Write out the entries below exactly, but only from the line containing "Select the Total cell for Yu, Thomas" through the line containing "You are a GUI", and without the pictures.

▶ [Available data]
────────────────
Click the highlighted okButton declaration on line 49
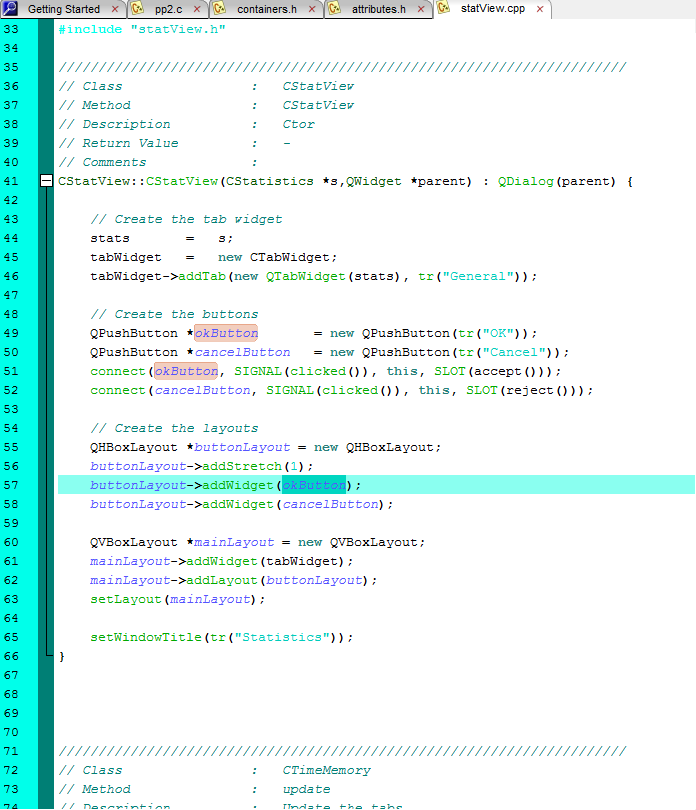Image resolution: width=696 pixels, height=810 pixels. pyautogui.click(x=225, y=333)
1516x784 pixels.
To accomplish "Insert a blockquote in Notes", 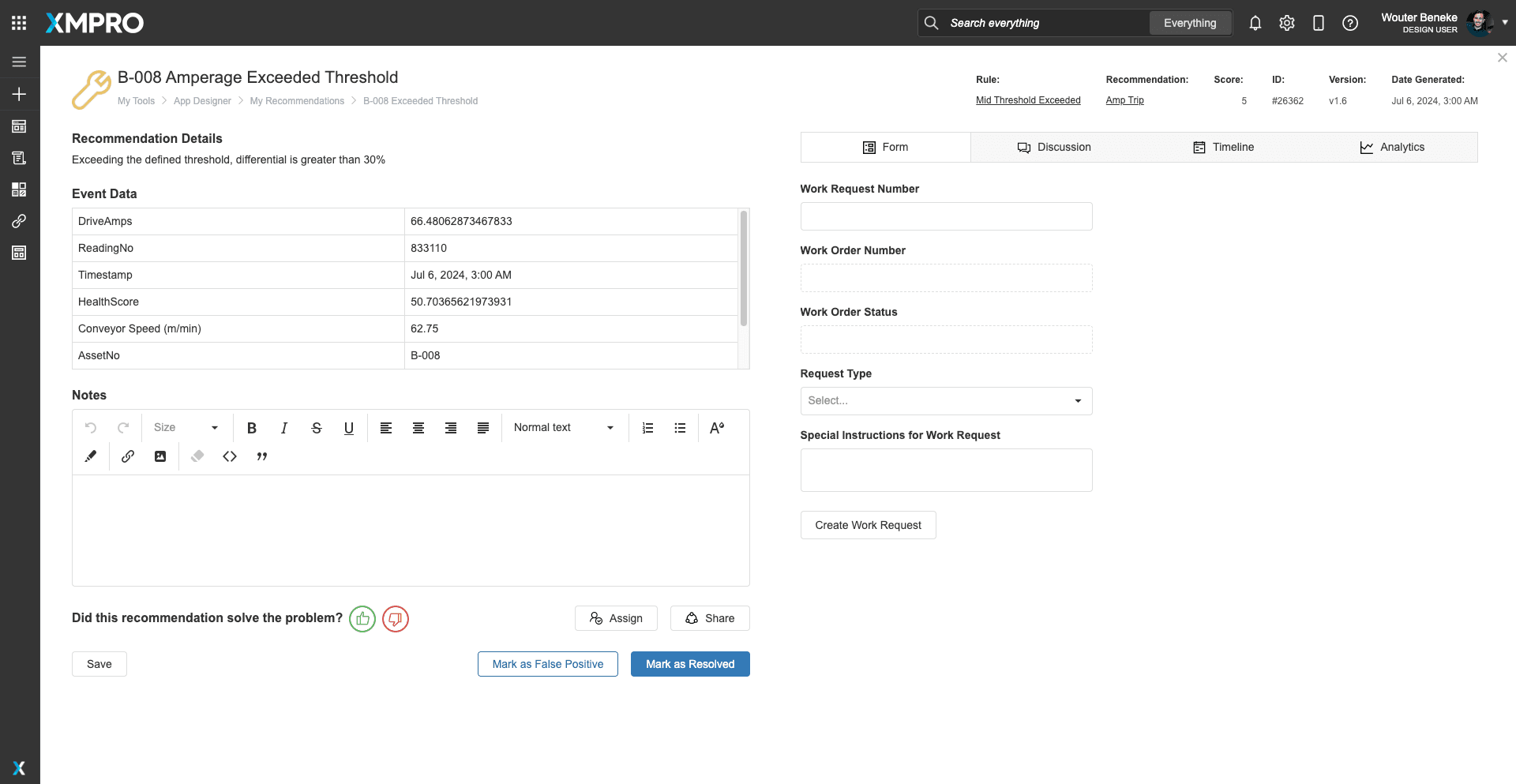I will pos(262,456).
────────────────
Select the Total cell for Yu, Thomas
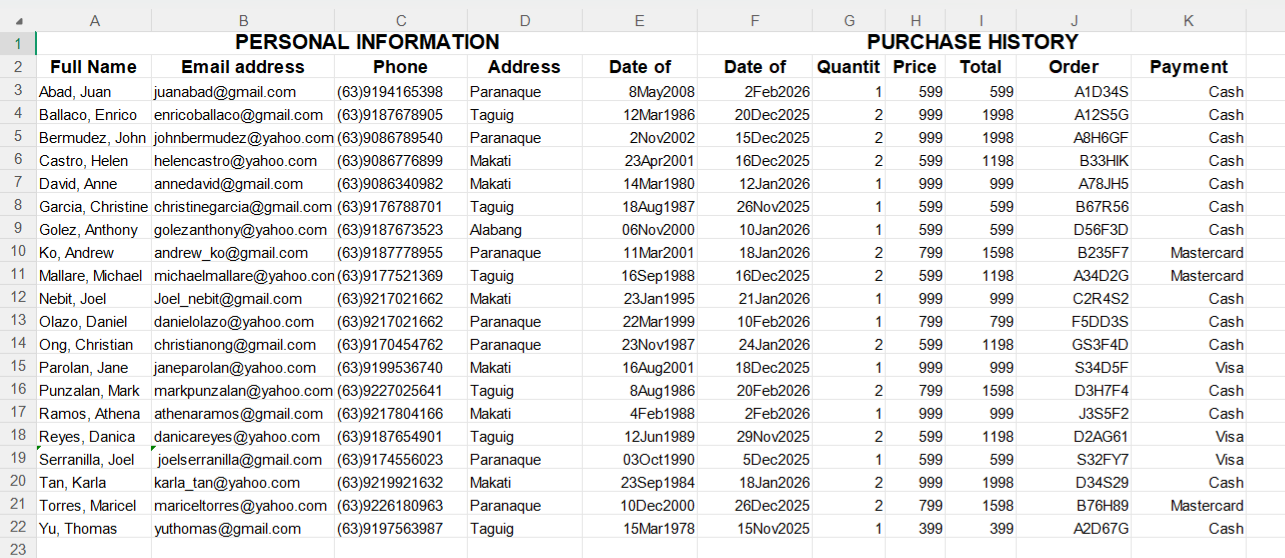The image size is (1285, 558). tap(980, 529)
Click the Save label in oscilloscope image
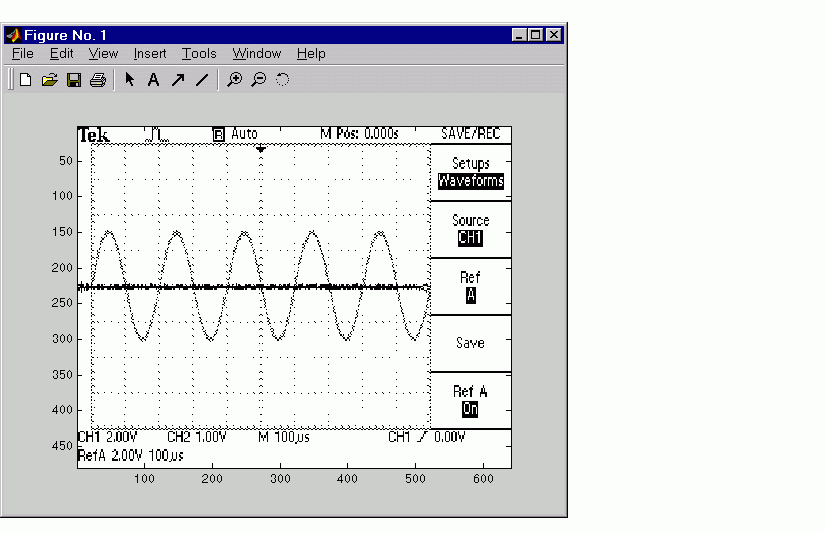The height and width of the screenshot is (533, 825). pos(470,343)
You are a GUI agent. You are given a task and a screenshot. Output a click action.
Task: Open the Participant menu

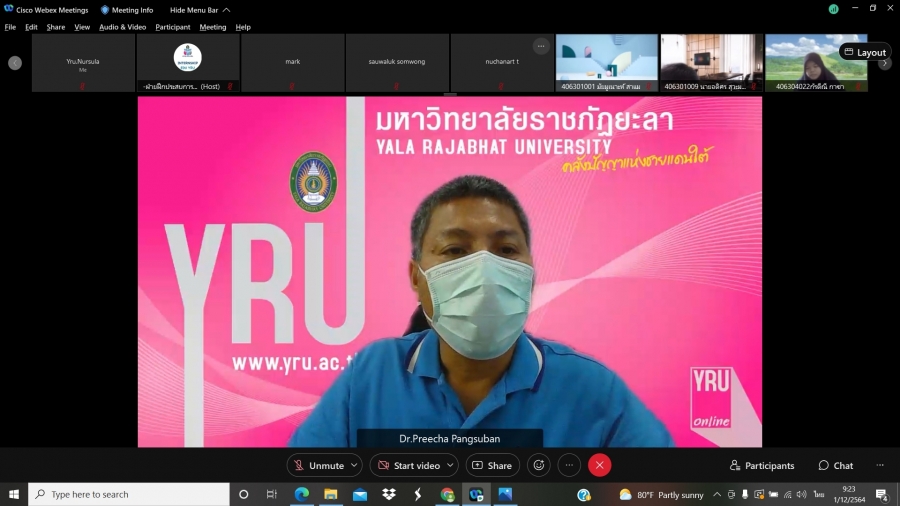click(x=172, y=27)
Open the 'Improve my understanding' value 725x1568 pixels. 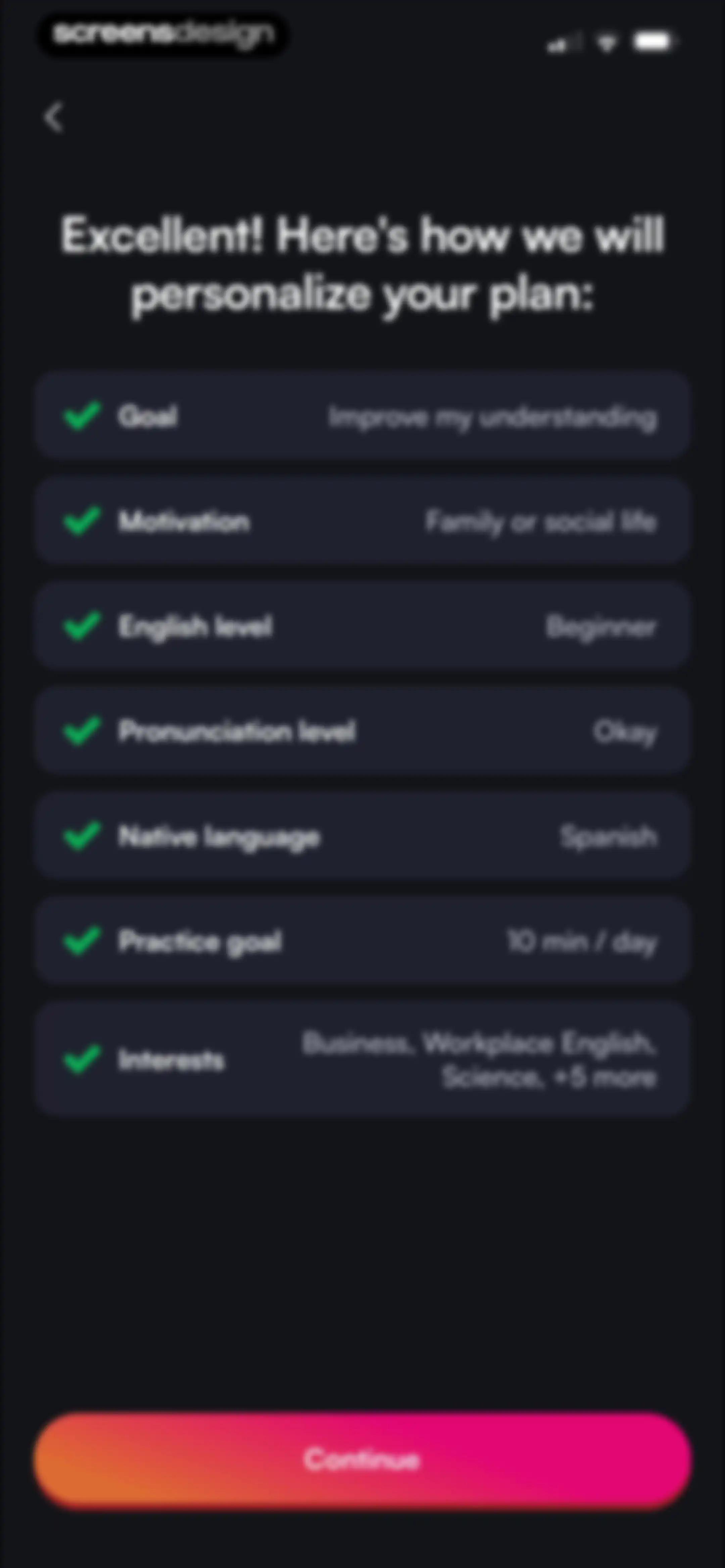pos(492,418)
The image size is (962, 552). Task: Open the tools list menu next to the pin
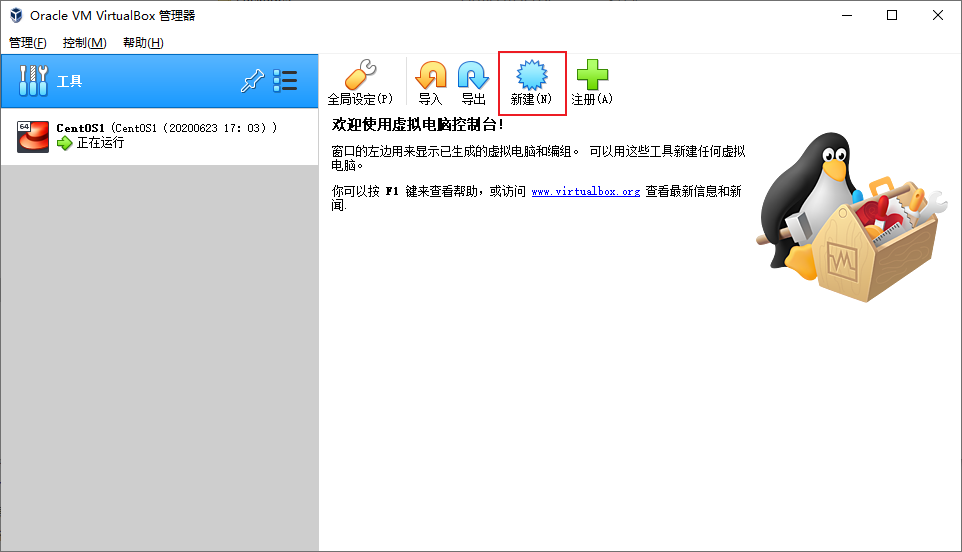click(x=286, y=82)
────────────────
▶ [Completed exercise]
Select the Total cell for Yu, Thomas
The image size is (1285, 558). tap(980, 529)
Click the Save label in oscilloscope image
The height and width of the screenshot is (533, 825). pos(470,343)
You are a GUI agent. You are given a task and a screenshot. Output a click action.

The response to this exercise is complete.